From businessmen on bicycles, to customers waiting in long lines at gas stations, to landscapers filling extra tanks of gas for their lawnmowers at station pumps, it seems few members of the New Haven community can entirely escape the effects of rapidly escalating fuel prices on their daily lives.
Hurricane Katrina’s mauling of oil refineries in the affected areas has severely limited America’s ability to refine crude oil into gasoline. The shortage of refined gas has raised the average price of gasoline in New Haven as well as in the rest of the country. The national average as of Tuesday night was $3.041 per gallon, according to the American Automobile Association’s Daily Fuel Gage Report Web site, while consumers in downtown New Haven yesterday were paying between $3.22 and $3.24 for their gas.
Many students and community members said they have begun to adjust their driving and spending habits accordingly.
“I haven’t been driving very much,” Goran Lynch ’06 said. “And when I have driven people, I’ve asked for gas money that I normally wouldn’t have before.”

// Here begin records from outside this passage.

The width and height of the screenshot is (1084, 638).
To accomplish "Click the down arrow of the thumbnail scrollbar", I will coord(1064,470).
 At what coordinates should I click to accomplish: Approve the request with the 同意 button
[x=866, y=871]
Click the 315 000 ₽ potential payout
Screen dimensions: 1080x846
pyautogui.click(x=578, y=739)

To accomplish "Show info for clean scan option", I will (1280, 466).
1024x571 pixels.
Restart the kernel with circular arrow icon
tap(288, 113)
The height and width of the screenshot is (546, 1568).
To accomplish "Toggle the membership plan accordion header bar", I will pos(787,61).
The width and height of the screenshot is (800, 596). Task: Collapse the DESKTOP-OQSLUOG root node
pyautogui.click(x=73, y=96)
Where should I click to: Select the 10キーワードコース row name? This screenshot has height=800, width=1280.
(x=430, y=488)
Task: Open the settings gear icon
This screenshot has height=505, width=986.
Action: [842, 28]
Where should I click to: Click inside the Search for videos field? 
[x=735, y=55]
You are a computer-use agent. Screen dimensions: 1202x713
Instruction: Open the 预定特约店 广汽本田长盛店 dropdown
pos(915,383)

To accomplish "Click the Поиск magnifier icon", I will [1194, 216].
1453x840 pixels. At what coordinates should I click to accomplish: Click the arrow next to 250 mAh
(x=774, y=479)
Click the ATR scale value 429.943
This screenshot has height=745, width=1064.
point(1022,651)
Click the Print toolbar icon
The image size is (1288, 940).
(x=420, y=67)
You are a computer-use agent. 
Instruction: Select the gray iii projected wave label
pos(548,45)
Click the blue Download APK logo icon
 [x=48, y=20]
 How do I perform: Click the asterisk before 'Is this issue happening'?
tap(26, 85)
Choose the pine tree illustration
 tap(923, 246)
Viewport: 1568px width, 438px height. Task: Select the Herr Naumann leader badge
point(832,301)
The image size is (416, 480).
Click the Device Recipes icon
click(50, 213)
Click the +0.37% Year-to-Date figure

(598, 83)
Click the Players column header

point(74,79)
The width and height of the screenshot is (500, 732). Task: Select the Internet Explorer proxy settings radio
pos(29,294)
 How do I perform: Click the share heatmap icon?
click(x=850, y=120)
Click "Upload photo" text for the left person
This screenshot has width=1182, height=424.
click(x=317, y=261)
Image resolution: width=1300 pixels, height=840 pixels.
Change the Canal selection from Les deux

Lynch said he still intends to use his Jeep this semester for important travel, though he noted that the price of gasoline was becoming excessive.
“Four dollar gas is crazy,” he said. “I remember when two dollar gas was [expensive].”
While undergraduates may not need their cars to handle daily affairs, some other members of the Yale community must make fundamental changes to their schedule. Gretchen Eames, the wife of Marc Eames DIV ’07, said that while she takes the train to work, her husband has been trying to cut back on car use.
“Mark has been riding his bike more,” she said. “He’s doing an internship in Hartford two days a week this semester, so it’s going to be rather hard on the budget.”
Eames said she and her husband were already cutting back on their spending, and that her husband might have to take more student loans to counter the higher cost of gasoline. But even individuals with more financial security have taken Eames’ husband’s route, riding bikes in order to conserve cash.
“I went out this afternoon, and I did happen to notice more people riding bicycles, and I don’t think that many of them looked like the kind of people that would normally ride bicycles,” said Shirley Gilman, a resident of Woodbridge, Conn. “A couple of them looked like businesspeople.”
Yet as price-conscious Americans take to their bikes and to public transportation to escape the increasing financial burden of driving, some, like Eames, wonder if the price increases are such a bad thing after all.
“I think that in the long run, this could have positive ramifications, if we pay more attention to conservation, smaller vehicles, and public transportation,” she said. “But in the short term, it really puts a squeeze on those of us on a budget.”
Some community members from abroad say they are less affected by the price increase than Americans are. Ingeborg Taarup, the wife of astronomy post-doctoral associate Sune Toft, said she felt the price increase was more of a normalization.
“I think gas prices in this country are ridiculously low,” she said. “I’m from Denmark, and we pay actually as much for a liter as you [did before Katrina] for a gallon. … It just seems like it’s a big deal for the Americans to have very cheap oil and gas.”
Taarup cautioned that her husband, who fills the tank, has a more negative opinion of the recent increases. But some students who have cars on campus said that they too feel higher gas prices need to be taken in context.
“It sucks because [the price of gas] is so high, but relative to the rest of the world it’s still pretty low,” said Marc Florman ’07. “You can’t go having cheap gas, fighting foreign wars, and dealing with natural disasters at the same time.”
But Florman acknowledged that, since he owns a hybrid vehicle, the gas pinch affected him less than it did people who drive comparatively inefficient gasoline-fueled cars.
“I drive a Prius,” he said, shrugging.